─── ESTRATTO DEL TESTO

Passando al comparto obbligazionario, nel periodo si è registrato un generale aumento dei rendimenti, soprattutto nei segmenti a lunga delle curve, in particolare in Europa dove la banca centrale si appresta a terminare il proprio ciclo di tagli e aumentano i segnali di un aumento della spesa fiscale per difesa e infrastrutture, a partire dalla Germania. Nello specifico, i tassi dei titoli decennali statunitensi e tedeschi sono saliti nel periodo rispettivamente di 6 e 19bps, tornando in area 4,5% e 2,7%. Questo movimento ha pesato sulle performance del comparto governativo dei paesi sviluppati, con l’indice delle obbligazioni sovrane globali che, nel periodo, ha ceduto lo 0,4% in valuta locale. In linea con la generale propensione al rischio degli investitori, nel periodo gli spread di credito hanno ulteriormente accentuato il movimento di restringimento, soprattutto nella componente high yield i cui spread sono scesi di circa 16bps sia in Europa che negli Stati Uniti. Positive, infine, le obbligazioni dei paesi emergenti, con l’indice hard currency in salita dello 0,8% e quello local currency (espresso in USD) in salita di quasi il 2%.
In ambito valutario, è proseguito il movimento di deprezzamento del dollaro anche per le rinnovate pressioni dell’amministrazione americana sull’azione della FED. Nel periodo, il biglietto verde ha segnato un calo dello 0,5% rispetto ai principali partner commerciali (indice DXY) e una flessione più marcata dell’1,4% contro l’euro. Da segnalare anche la discesa del prezzo del petrolio: il Brent è tornato intorno ai 66 dollari al barile, favorito dall’allentamento delle tensioni tra Iran e Israele. In lieve calo anche l’oro, che ha ceduto poco meno dell’1% nel periodo.
Come già evidenziato negli scorsi comitati, riteniamo che l’atteggiamento degli investitori sia particolarmente compiacente rispetto al contesto di grande incertezza e che le valutazioni correnti degli attivi di rischio offrano un limitato “margin of safety”. In questo senso, la rinnovata polarizzazione del mercato a favore degli Stati Uniti e, in particolare, delle grandi società della tecnologia, la persistente debolezza del dollaro e le pressioni al rialzo sui tassi a media e lunga scadenza rappresentano elementi di attenzione rispetto al possibile deterioramento del contesto di mercato. Le crescenti pressioni sulla FED meritano particolare attenzione in quanto potrebbero innescare reazioni disordinate su dollaro e tassi a lungo termine, al pari di quanto visto nel corso della primavera, in caso di cambiamenti percepiti negativamente dal mercato. La progressiva messa in discussione dell’eccezionalismo americano aumenta il rischio di una crescente sfiducia verso gli asset denominati in dollari e conferma la necessità di una maggiore diversificazione geografica nei portafogli.

──────
─── MATERIALE RACCOLTO

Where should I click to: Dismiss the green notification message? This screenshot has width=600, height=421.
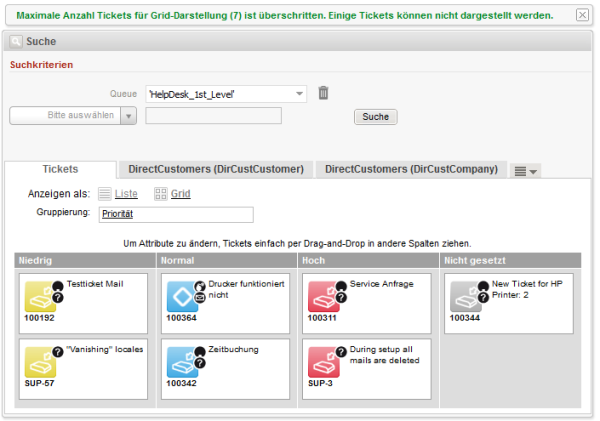[583, 15]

──────

PROBLEMI DA RISOLVERE:
• a. In base al commento sui mercati finanziari, risponda alle domande seguenti, contrassegnando le risposte allo stesso modo.
(i) Di quanti punti base è salito nel periodo il rendimento dei titoli decennali tedeschi?
(ii) Intorno a quale prezzo al barile è tornato il Brent?
(iii) Di quanto si è deprezzato il dollaro contro l'euro nel periodo?
• b. Prosegua il commento sui mercati finanziari, riprendendo subito dopo la sua ultima frase.

I RISULTATI:
• a.
(i) Di 19 punti base.
(ii) Intorno ai 66 dollari al barile.
(iii) Dell'1,4%.

• b.
Continuiamo a ritenere di non essere remunerati a sufficienza per incrementare la quota azionaria ed andare molto oltre la neutralità. Confermiamo dunque un approccio prudente alla costruzione di portafoglio: il profilo di rischio relativo dei prodotti rimane contenuto, con posizionamenti molto vicini agli indici di riferimento in termini di esposizioni alle principali asset class e con un maggiore equilibrio tra asset americani ed europei. Abbiamo inoltre aumentato la convessità del portafoglio a protezione di eventuali movimenti di correzione con l’avvicinarsi della data del 1° agosto e in coincidenza della minore liquidità che caratterizza i mesi estivi. La maggior parte del rischio relativo rimane concentrata in ambito valutario, in particolare con una posizione di marcato sottopeso sul dollaro americano.
Più nel dettaglio nei portafogli multiasset è stato chiuso il leggero sovrappeso in ambito azionario, passando ad un posizionamento prossimo alla neutralità, principalmente per effetto di una struttura in opzioni sull’indice S&P500 implementata intorno alla prima metà di luglio (PUT spread + vendita call per un’esposizione al delta attuale pari a c.a. -3% per Fondersel e -2% per Leadersel Total Return). Per il resto, gli scostamenti rimangono limitati anche a livello geografico: all’interno della componente Europea la preferenza va al mercato italiano e a strategia flessibili capaci di muovere dinamicamente l’esposizione complessiva al mercato. Negli Stati Uniti, manteniamo scommesse limitate su tecnologia, finanziari e mid-cap. Rimaniamo cauti sui Paesi Emergenti, più sensibili ad un rallentamento del commercio internazionale e all’economia globale. Nella componente obbligazionaria riteniamo che l’attuale livello dei tassi rappresenti una buona protezione in presenza di scenari avversi sulla crescita e manteniamo quindi una duration vicina ai parametri di riferimento, con un sottopeso limitato sulle curve US, UK e JP; rimaniamo esposti alle obbligazioni legate all’inflazione americane che dovrebbero offrire protezione nell’ipotesi di un’inflazione più persistente delle attese e visto l’elevato livello raggiunto dai tassi reali in una fase di deterioramento del quadro economico. Tra le strategie alternative, manteniamo la principale esposizione al risk arbitrage convinti della ripresa del flusso di fusioni ed acquisizioni. A questa posizione sono affiancate una posizione su un certificato sulla volatilità dei tassi US e il fondo Ivct Global Rates che persegue una strategia global macro su tassi e valute.
Confermiamo e abbiamo aumentato al margine la posizione di marcato sottopeso sul dollaro americano. Riteniamo che la valuta americana possa rimanere sotto pressione in una fase in cui il venir meno dell’eccezionalismo americano si accompagna a portafogli degli investitori internazionali ancora molto esposti agli asset in dollari. Per il resto, manteniamo un sottopeso sulle valute EM e una posizione 3% lunga JPY/USD.
Nell’ultimo mese il mercato azionario italiano si è mosso lateralmente, guidato dalle notizie riguardanti i dazi e le varie crisi geopolitiche.
A livello settoriale hanno performato male i petroliferi, gli automobilistici e le utilities, rispetto ai bancari ed ai ciclici.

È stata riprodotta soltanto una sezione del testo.